Paris Saint-Germain und sein ewiges Scheitern

PSG scheitert erneut bereits im Achtelfinal der Champions League.

Paris Saint-Germain scheitert erneut bereits im Achtelfinal der Champions League. Die Sehnsucht von PSG nach dem Titel in der Königsklasse geht weiter – für immer?

Ja, manchmal ist die Fussballwelt ungerecht. Manchmal ist ein Ergebnis nur schwer zu verstehen. Der Mittwochabend ist wieder einmal so ein Beispiel. Paris Saint-Germain gegen Manchester United. Champions-League-Achtelfinal. Es ist ein einseitiges Duell.

Nur Paris spielt Fussball. Das ist schon im Hinspiel so. Und darum ist das Ende des Abends im Pariser Prinzenpark eine ziemliche Sensation. 1:3 – Manchester jubelt. Paris weint – wie immer.

Wer der Boshaftigkeit nicht abgeneigt ist, wer sich daran ergötzt, dass auch viel Geld nicht automatisch Erfolg bedeutet, der freut sich nun diebisch über dieses erneute Out von PSG. Und er zollt der Auferstehung Respekt, welche die United seit dem Trainerwechsel von José Mourinho zu Ole Gunnar Solskjaer erlebt.

Nie zuvor in 106 Fällen im Europacup ist ein Team nach einer 0:2-Niederlage zu Hause im ersten Vergleich einer K.-o-Runde doch noch weitergekommen.

Und doch verdient Paris mehr als nur ein kleines bisschen Mitleid. Die Geschichte wiederholt sich Jahr für Jahr. Der Verein und das Umfeld erwarten den grossen Coup, den Titel in der Champions League, zumindest aber die Qualifikation für den Final.

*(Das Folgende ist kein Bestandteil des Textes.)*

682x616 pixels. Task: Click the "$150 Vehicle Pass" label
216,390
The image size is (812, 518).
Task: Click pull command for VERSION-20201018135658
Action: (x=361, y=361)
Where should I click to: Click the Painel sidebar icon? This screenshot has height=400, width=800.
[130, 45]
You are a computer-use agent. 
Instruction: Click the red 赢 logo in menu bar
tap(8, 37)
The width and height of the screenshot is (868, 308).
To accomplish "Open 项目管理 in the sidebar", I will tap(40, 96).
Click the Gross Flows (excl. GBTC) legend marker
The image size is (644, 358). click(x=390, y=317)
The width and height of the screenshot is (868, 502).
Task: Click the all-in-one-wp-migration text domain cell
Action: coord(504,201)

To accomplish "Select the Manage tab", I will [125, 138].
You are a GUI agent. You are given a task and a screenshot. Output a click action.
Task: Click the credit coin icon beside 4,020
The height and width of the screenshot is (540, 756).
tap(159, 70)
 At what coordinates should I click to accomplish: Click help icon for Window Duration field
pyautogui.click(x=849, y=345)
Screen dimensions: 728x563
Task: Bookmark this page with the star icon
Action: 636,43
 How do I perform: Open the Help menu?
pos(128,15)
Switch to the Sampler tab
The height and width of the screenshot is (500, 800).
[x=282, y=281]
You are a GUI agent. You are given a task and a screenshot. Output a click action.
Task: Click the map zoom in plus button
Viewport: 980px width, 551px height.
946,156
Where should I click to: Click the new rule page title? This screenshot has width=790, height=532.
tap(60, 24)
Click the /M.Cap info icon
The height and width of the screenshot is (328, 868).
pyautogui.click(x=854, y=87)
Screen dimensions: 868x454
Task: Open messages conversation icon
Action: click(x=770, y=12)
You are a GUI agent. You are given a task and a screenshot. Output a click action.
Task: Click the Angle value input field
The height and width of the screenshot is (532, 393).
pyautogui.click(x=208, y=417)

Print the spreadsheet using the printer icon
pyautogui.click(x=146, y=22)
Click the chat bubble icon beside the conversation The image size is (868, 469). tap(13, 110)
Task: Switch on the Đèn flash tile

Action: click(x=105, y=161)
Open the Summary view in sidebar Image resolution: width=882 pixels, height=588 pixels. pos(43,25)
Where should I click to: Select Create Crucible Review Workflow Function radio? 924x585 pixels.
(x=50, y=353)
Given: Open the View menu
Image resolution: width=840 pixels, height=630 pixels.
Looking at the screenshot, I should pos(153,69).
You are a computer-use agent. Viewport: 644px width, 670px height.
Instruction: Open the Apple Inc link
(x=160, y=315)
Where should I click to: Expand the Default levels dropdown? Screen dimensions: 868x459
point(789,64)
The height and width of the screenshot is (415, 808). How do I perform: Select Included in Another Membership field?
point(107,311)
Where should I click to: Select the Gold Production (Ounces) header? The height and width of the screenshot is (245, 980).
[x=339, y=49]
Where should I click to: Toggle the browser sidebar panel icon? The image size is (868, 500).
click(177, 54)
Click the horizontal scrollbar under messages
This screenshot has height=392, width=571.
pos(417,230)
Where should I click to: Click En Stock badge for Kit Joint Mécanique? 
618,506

Doch dann ist der Traum auf ziemlich schnellstmögliche Weise ausgeträumt. Dabei zeigen die Franzosen einen Fussball, der manchmal tatsächlich zum Träumen verleitet. Der neutrale Fan wird jedenfalls stets bestens unterhalten.

Die Ironie der Geschichte

«Encore pire», titelte «L’Equipe» in ihrer gedruckten Ausgabe gestern in grossen Lettern. Noch schlimmer also sei das jüngste Scheitern. Die französische Sportzeitung spannt damit den Bogen zur Saison 2016/17. Damals, am 8. März, bezwang Barcelona den PSG 6:1 und fügte den Parisern damit nach einem 0:4 im Hinspiel eine nicht für möglich gehaltene Niederlage zu.

Die Ironie der Geschichte: Nach jenem Spiel beklagten die Pariser die Fehlentscheide der Schiedsrichter und das Fehlen des Videobeweises. Nun wurden sie gegen Manchester Opfer davon, dass die Videoschiedsrichter 2019 erstmals auch in der Champions League eingesetzt werden.

Die Tränen trocknen

Nicht alle gingen gleich sportlich um mit der Niederlage. Der verletzte brasilianische Superstar Neymar beispielsweise klagte: «Es ist eine Schande, die setzen vier Typen hin, die keine Ahnung vom Fussball haben und sich das Spiel in Zeitlupe anschauen.» Der deutsche Trainer Thomas Tuchel dagegen sagte: «Ich bin ein grosser Unterstützer des Videobeweises – und das bleibe ich auch.»

Drei Jahre hintereinander ist PSG nun im Achtelfinal ausgeschieden. Da können auch die Titelgewinne in der heimischen Meisterschaft die Tränen nicht trocknen. Es bleibt die Hoffnung auf baldige Besserung. Aber der Glaube an den grossen Triumph wird mit jeder Enttäuschung kleiner.